Quantum algorithms are often probabilistic, in that they provide the correct solution only with a definite known probability. A quantum bit like electrons is with two spin states: “down” and “up” (typically written using Dirac’s bra–ket notation \(|0\rangle \) and \(|1\rangle \)). In general, the state of a quantum bit (or qubit) is described by: \(\alpha |0\rangle + \beta |1\rangle \) where \(\alpha \) and \(\beta \) are complex numbers, satisfying \(|\alpha |^2 + |\beta |^2 = 1\). In quantum information theory, a quantum circuit is a model for quantum computation and is a sequence of quantum gates, which are reversible transformations on a quantum mechanical analog of an n-bit register. Here, various operations are performed using the following quantum gates (which are Pauli matrices), namely (i) X gate: It transforms \(|0\rangle \) to \(|1\rangle \) and vice-versa, (ii) Hadamard gate: It creates superposition states, (iii) CNOT gate: It performs not operation on the second qubit only if the first qubit is in \(|1\rangle \) state, (iv) anti-CNOT gate: It performs not operation on the second qubit only if the first qubit is in \(|0\rangle \) state.
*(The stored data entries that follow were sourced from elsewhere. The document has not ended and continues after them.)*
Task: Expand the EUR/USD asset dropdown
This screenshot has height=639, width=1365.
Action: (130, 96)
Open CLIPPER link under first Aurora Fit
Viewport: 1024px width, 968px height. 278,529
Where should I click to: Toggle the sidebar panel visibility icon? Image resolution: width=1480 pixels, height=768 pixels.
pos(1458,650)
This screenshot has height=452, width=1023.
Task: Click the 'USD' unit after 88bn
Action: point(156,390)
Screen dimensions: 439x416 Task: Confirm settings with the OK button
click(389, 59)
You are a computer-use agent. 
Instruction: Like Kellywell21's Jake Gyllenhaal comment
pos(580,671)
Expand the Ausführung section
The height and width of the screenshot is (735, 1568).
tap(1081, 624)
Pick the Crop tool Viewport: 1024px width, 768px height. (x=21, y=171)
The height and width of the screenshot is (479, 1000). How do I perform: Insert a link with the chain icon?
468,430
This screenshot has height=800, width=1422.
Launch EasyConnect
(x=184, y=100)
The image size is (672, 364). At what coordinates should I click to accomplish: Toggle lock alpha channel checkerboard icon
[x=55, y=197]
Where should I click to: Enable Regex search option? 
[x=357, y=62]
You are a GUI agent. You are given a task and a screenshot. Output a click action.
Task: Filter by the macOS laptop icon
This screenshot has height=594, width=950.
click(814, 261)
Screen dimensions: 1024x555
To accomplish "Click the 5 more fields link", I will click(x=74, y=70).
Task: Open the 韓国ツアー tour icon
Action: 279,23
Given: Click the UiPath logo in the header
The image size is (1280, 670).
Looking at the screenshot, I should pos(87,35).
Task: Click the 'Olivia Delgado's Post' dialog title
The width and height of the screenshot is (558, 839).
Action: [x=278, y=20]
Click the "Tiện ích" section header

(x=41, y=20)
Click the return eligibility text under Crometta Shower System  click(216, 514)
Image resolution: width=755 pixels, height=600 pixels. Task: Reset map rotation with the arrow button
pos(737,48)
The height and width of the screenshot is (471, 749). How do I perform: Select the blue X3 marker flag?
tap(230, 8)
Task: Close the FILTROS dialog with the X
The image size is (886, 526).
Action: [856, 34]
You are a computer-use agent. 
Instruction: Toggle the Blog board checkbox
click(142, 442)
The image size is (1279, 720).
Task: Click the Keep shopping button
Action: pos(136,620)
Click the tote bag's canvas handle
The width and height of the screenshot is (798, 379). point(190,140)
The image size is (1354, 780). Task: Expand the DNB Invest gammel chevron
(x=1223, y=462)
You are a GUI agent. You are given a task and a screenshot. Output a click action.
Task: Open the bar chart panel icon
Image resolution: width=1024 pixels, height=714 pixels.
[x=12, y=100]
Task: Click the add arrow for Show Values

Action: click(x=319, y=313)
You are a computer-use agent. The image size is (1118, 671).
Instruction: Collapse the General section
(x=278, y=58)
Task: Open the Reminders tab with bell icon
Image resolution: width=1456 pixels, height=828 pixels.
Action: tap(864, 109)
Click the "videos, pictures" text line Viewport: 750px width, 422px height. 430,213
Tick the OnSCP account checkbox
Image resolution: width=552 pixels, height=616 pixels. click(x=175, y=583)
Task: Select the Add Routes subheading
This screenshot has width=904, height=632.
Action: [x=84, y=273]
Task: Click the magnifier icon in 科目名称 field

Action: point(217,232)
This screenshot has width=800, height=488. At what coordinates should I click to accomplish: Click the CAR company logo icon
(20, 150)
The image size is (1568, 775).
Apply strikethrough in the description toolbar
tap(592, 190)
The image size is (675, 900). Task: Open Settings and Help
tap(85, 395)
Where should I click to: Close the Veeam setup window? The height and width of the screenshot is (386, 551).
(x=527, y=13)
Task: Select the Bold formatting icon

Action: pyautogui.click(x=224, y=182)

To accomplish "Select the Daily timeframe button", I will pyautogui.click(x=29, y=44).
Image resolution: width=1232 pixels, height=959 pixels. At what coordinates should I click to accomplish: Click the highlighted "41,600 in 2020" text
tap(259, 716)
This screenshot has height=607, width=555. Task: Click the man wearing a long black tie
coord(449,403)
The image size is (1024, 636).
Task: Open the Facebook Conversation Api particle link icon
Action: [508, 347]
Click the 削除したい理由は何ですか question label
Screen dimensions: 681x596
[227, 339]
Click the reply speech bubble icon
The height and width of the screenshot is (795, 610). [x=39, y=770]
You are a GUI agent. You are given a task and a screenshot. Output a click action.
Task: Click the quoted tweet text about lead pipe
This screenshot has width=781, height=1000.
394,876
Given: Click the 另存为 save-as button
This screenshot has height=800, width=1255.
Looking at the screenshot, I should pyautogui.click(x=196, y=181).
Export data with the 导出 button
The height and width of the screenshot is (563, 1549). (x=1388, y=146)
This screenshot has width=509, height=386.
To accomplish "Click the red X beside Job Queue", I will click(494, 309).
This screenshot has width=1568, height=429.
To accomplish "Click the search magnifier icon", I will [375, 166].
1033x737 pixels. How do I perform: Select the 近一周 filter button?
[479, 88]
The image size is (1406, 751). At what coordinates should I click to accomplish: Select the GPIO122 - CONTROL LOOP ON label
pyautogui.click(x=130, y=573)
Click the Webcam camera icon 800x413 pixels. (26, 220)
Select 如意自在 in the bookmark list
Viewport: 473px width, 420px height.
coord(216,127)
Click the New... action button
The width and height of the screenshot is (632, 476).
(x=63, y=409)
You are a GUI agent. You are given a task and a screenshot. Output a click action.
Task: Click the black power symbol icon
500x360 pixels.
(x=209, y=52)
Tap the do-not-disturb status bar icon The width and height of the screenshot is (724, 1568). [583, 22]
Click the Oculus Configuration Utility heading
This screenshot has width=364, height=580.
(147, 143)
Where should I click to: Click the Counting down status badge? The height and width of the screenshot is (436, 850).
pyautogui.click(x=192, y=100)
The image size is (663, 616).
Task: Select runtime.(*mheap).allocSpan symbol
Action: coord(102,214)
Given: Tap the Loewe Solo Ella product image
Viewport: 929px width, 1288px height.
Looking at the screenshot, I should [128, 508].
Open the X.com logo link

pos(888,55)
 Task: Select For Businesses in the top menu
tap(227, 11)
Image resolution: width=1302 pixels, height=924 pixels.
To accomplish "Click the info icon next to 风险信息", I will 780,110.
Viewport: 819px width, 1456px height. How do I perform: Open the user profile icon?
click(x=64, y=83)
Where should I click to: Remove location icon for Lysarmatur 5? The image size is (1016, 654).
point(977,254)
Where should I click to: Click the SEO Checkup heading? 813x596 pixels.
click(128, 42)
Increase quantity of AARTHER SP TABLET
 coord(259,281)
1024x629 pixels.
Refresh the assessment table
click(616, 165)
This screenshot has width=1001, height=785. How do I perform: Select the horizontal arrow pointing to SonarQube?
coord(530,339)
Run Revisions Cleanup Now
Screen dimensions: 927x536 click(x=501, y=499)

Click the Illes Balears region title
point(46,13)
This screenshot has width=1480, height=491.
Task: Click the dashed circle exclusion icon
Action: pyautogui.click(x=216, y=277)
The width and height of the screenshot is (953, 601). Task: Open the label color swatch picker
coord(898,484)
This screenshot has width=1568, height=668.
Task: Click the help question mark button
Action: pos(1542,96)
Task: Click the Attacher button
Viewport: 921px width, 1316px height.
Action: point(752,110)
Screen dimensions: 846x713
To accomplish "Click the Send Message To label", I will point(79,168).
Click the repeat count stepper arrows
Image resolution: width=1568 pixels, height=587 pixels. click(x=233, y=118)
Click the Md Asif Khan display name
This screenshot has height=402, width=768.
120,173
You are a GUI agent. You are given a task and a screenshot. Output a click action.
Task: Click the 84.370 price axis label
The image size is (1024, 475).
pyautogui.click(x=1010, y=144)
Quantum algorithms are run on realistic model of quantum computers such as provided by IBM quantum experience platform (IBM QE) [4], D-wave quantum computers [5], trapped ion quantum computer (IonQ) [6] to name a few. IBM QE has recently gained popularity by providing the 5-qubit and 14-qubit quantum chips to the community and making easily accessible through QISKit. A number of quantum information processing tasks in the field of quantum simulation [7,8,9,10], quantum machine learning [11, 12], quantum error correction [13,14,15,16], quantum information theory [17,18,19], quantum cryptography [20], quantum optimization problems [21], designing quantum communication devices [22, 23] are tested on the real chips, and feasible results are obtained.

A graph G(V,E) consists of a set of objects called vertices V {\(v_{1}\),\(v_{2}\),...} and another set E {\(e_{1}\),\(e_{2}\), ...}, whose elements are edges such that edge \(e_{k}\) or \(e_{ij}\) is associated with vertices \(v_{i}\) and \(v_{j}\). Graph coloring is a way of assigning colors to these vertices of a graph such that no two adjacent vertices are colored using the same color. Chromatic number is the smallest number of colors needed to color a graph. In the following text, we provide quantum algorithms for checking the connection between vertices and assigning colors according to the chromatic number of the graph. In the original work of Hondt [24], algorithms were proposed of 2-coloring and 3-coloring graphs based on qubits and qutrits, respectively. In the recent Ref. [25], quantum circuits were proposed to check and color the graphs for 2- and 3-coloring for two and three vertices system.

The organization of the paper is as follows. In Sect. 2, we discuss the 2-coloring of graphs with circuit implementation of appropriate quantum operators. Following which, 3-coloring is explained by mapping qutrits into qubits and developing quantum circuits to generate the graph states, to check and color the graph in Sect. 3. Finally, we conclude in Sect. 6.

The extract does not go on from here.